New York Research Highlights Genetic Autism Risk Factors

A recent study published online on Jan. 31 in Nature Medicine suggests that any observed associations between maternal health in pregnancy and offspring autism are largely due to familial confounding rather than direct causation. The findings add to the growing body of research exploring the complex interplay between maternal conditions, genetics, and environmental factors in autism risk.

The study was conducted by Vahe Khachadourian, M.D., Ph.D., M.P.H., and colleagues from the New York University Grossman School of Medicine in New York City. The researchers aimed to assess the likelihood of autism in children born to mothers with various prenatal diagnoses, while carefully accounting for factors such as disease chronicity, comorbidity, familial correlations, and sociodemographic influences. By examining these variables, the study sought to clarify whether maternal conditions play a direct role in autism risk or if familial factors, such as shared genetics or environmental exposures, contribute more significantly to the observed associations.

The analysis included an extensive sample of 1,131,899 individuals, providing a comprehensive dataset for evaluating potential links between maternal diagnoses and autism risk. By the end of the follow-up period, 1.6 percent of the individuals in the sample had received an autism diagnosis. Initial findings indicated that, after adjusting for sociodemographic variables and correcting for multiple testing, 30 of the 236 maternal diagnoses tested were significantly associated with autism. These included a range of conditions, such as obstetric complications, cardiometabolic disorders, and psychiatric conditions. However, upon conducting family-based analyses that accounted for genetic influences and environmental factors—such as exposure to pollution—the researchers found strong evidence that familial confounding explained the majority of these associations.

Interestingly, the only maternal diagnosis that maintained a strong association with autism even after adjusting for confounding variables was pregnancy complications specifically related to the fetus. This finding suggests that certain fetal conditions observed during pregnancy may be indicative of underlying developmental differences rather than direct maternal influence on autism risk.

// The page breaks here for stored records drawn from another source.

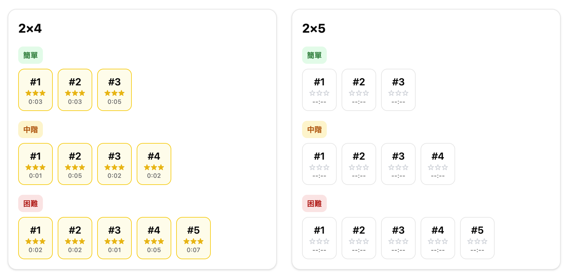Click the 中階 badge in the 2×5 card

pos(314,129)
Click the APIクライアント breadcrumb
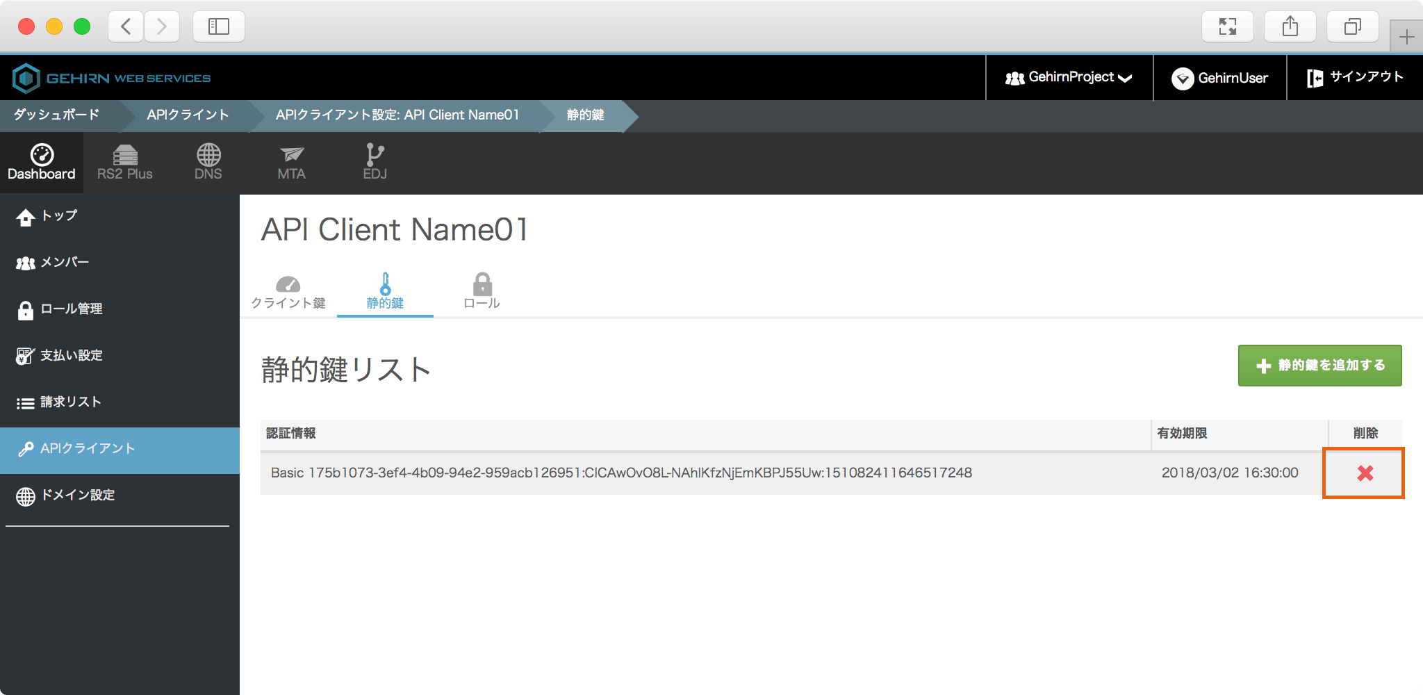This screenshot has height=695, width=1423. pyautogui.click(x=188, y=115)
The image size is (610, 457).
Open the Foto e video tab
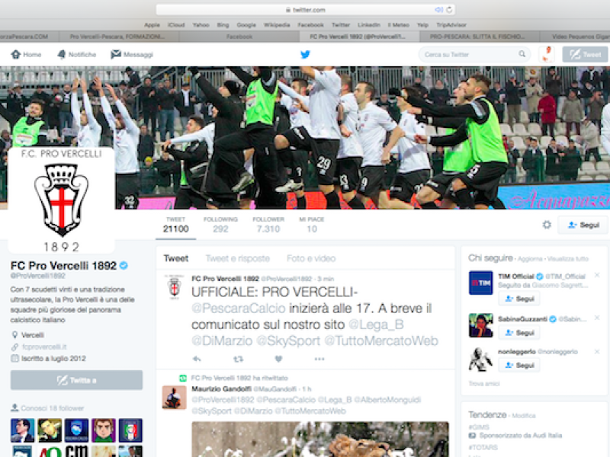tap(310, 258)
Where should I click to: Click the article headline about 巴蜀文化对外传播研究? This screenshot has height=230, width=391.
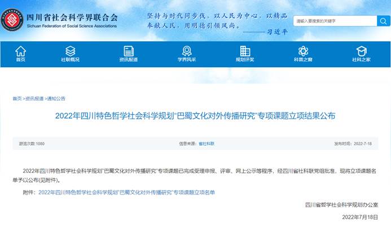click(195, 116)
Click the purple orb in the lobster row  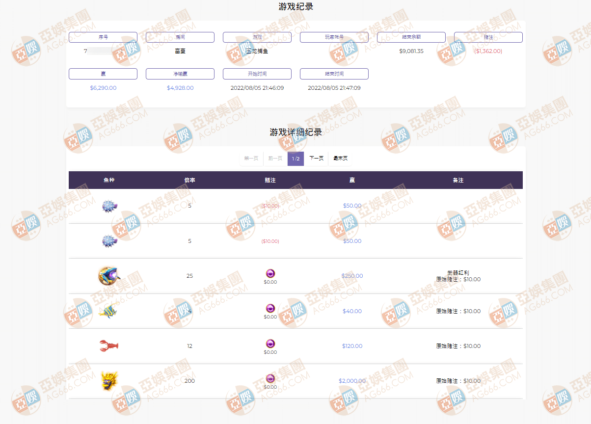coord(270,344)
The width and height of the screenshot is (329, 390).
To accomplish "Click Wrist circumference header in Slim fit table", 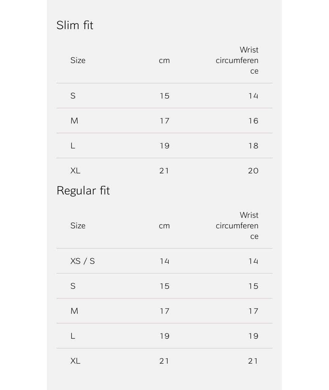I will tap(237, 60).
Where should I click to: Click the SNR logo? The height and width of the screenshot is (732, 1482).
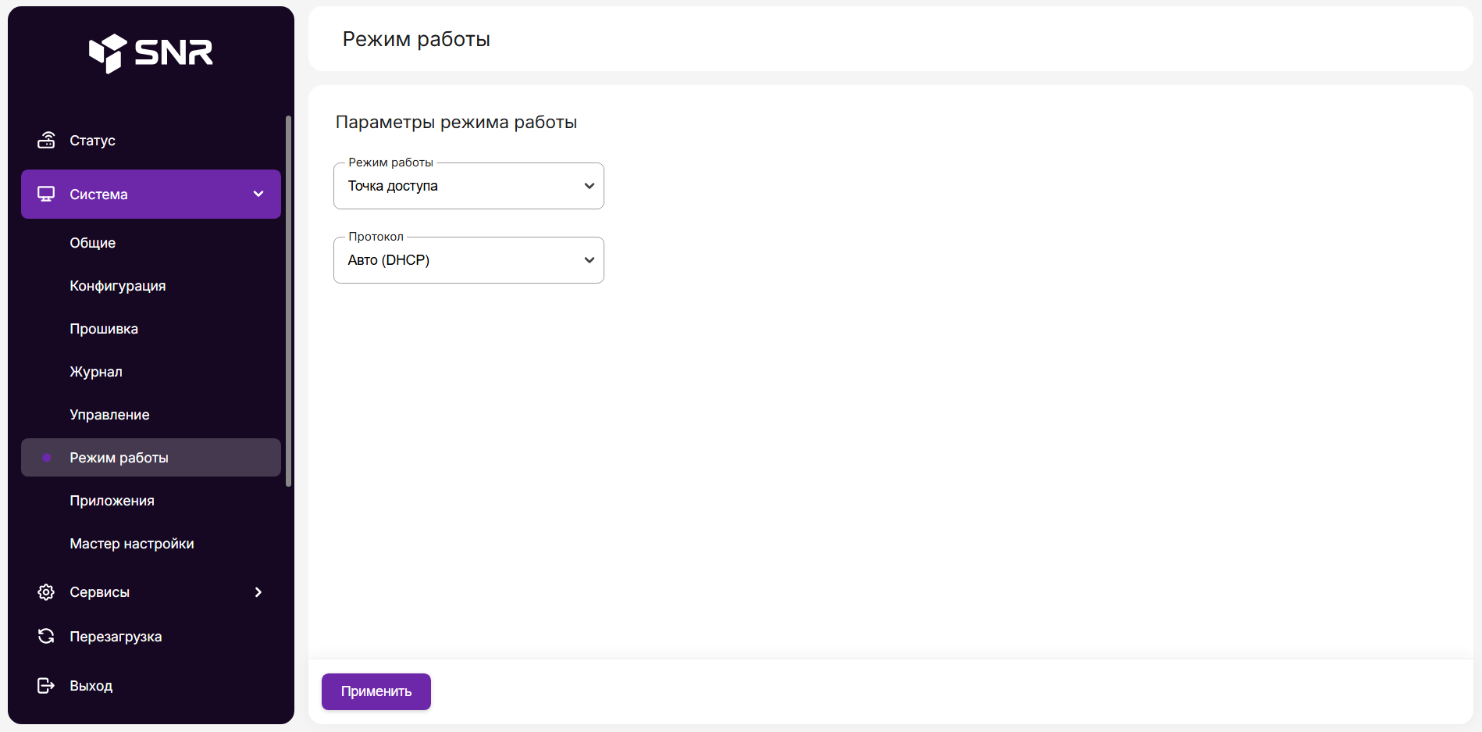click(x=151, y=53)
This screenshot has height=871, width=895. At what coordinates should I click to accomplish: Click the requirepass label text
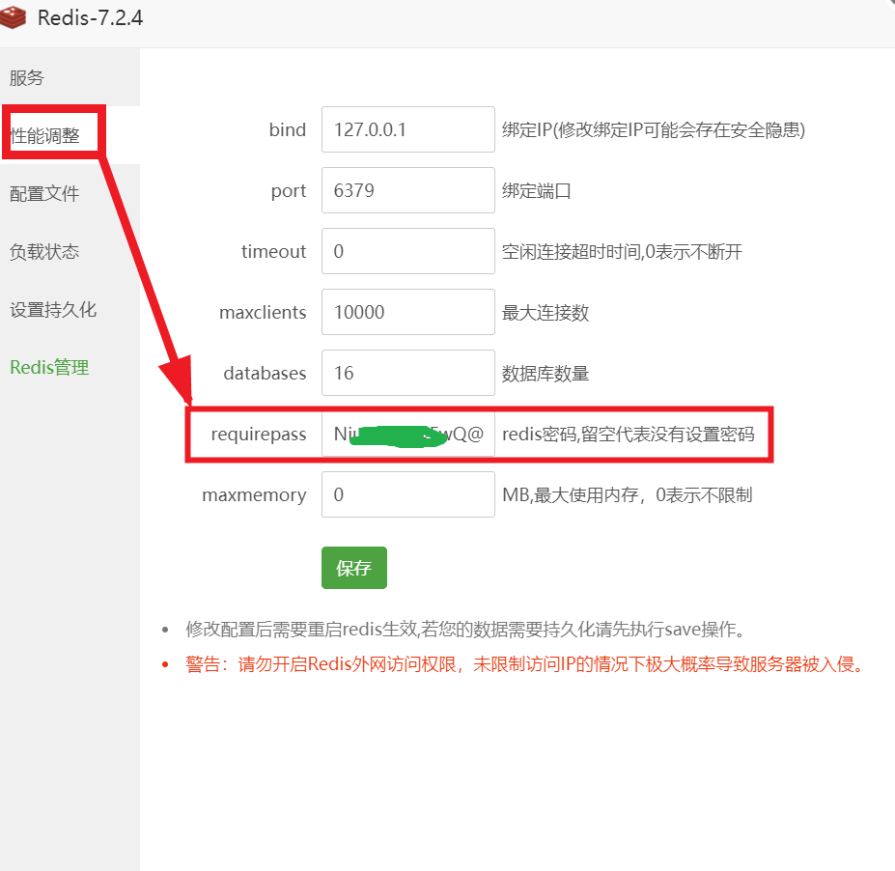click(258, 435)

“Our study shows that there is no convincing evidence that any of these other diagnoses in the mother can cause autism,” study senior author Magdalena Janecka, Ph.D., also from the New York University Grossman School of Medicine, said in a statement. “Our interpretation is that these fetal diagnoses likely do not cause autism, but are instead early signs of it.”

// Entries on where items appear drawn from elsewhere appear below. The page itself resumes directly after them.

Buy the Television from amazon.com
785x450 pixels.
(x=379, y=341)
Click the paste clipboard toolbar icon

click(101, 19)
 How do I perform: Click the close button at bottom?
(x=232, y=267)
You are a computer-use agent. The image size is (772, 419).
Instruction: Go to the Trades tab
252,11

This research highlights the importance of distinguishing between correlation and causation when evaluating maternal health factors and autism risk. While prenatal health is undoubtedly crucial for overall child development, these findings suggest that genetic and familial influences may play a more dominant role in autism than previously thought.

It is also worth noting that one of the study’s authors is currently employed by Takeda Pharmaceutical Company, which may be relevant when considering potential conflicts of interest.

These findings underscore the need for continued research into the genetic and environmental factors influencing autism, as well as further exploration of maternal health in pregnancy to better understand its role in early neurodevelopmental outcomes.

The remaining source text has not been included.